Bristol Submits: Brings Windows Apps to Linux
- By Scott Bekker
When you can't beat 'em, join 'em. And that's just what Bristol Technology did. After winning a meaningless decision against Microsoft Corp. (www.microsoft.com
) over restrictions on access to Windows source code, Bristol signed the refuted contract and has now released an updated Wind/U product that ports Windows applications to the Linux platform.
Wind/U, from Bristol Technology Inc. (www.bristol.com) is a set of cross-platform development tools, as well as a porting center for moving Microsoft Windows applications to various Unix flavors.
Wind/U for Linux enables developers to compile Microsoft Win32 API and Microsoft Foundation Class (MFC) source code directly on Linux and create native desktop and server-based Linux applications. Wind/U for Linux includes support for Windows technologies such as MFC 6 and COM. Bristol is also providing ports of the RogueWave Stingray Visual C++ components on Linux for use with Wind/U.
The Linux Porting Center will help companies determine the effort required to port applications to Linux. The Linux Porting Center offers expertise in Wind/U porting as well as native Linux development.

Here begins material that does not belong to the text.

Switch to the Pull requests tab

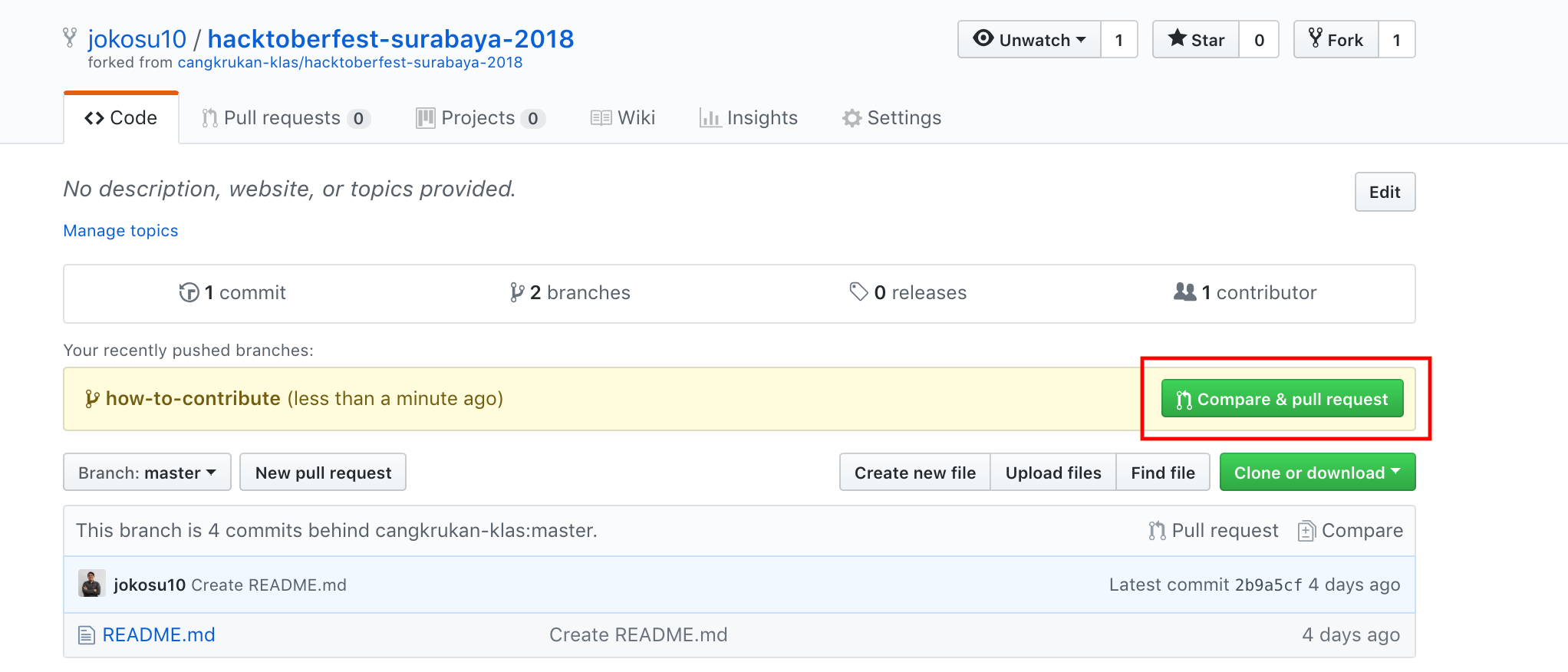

The Porting Center also provides hands-on training in Linux development.
This announcement comes only a few months after a protracted battle between the company and Microsoft. During a trial in the summer of 1999, Bristol had accused Microsoft of unfair practices by raising the price of access to Microsoft's Windows Interface Source Environment (WISE), the clearinghouse for much of the Windows API source code necessary to develop Wind/U's porting technology.
Microsoft countered with the argument that Bristol rival Mainsoft Corp. (www.mainsoft.com) produced similar software and had signed the same agreement Microsoft had offered Bristol. Bristol won the judgement, but was awarded a token settlement of only one dollar. Since that time, Bristol has signed the same agreement with Microsoft as did Mainsoft. -- Isaac Slepner
Scott Bekker is editor in chief of Redmond Channel Partner magazine.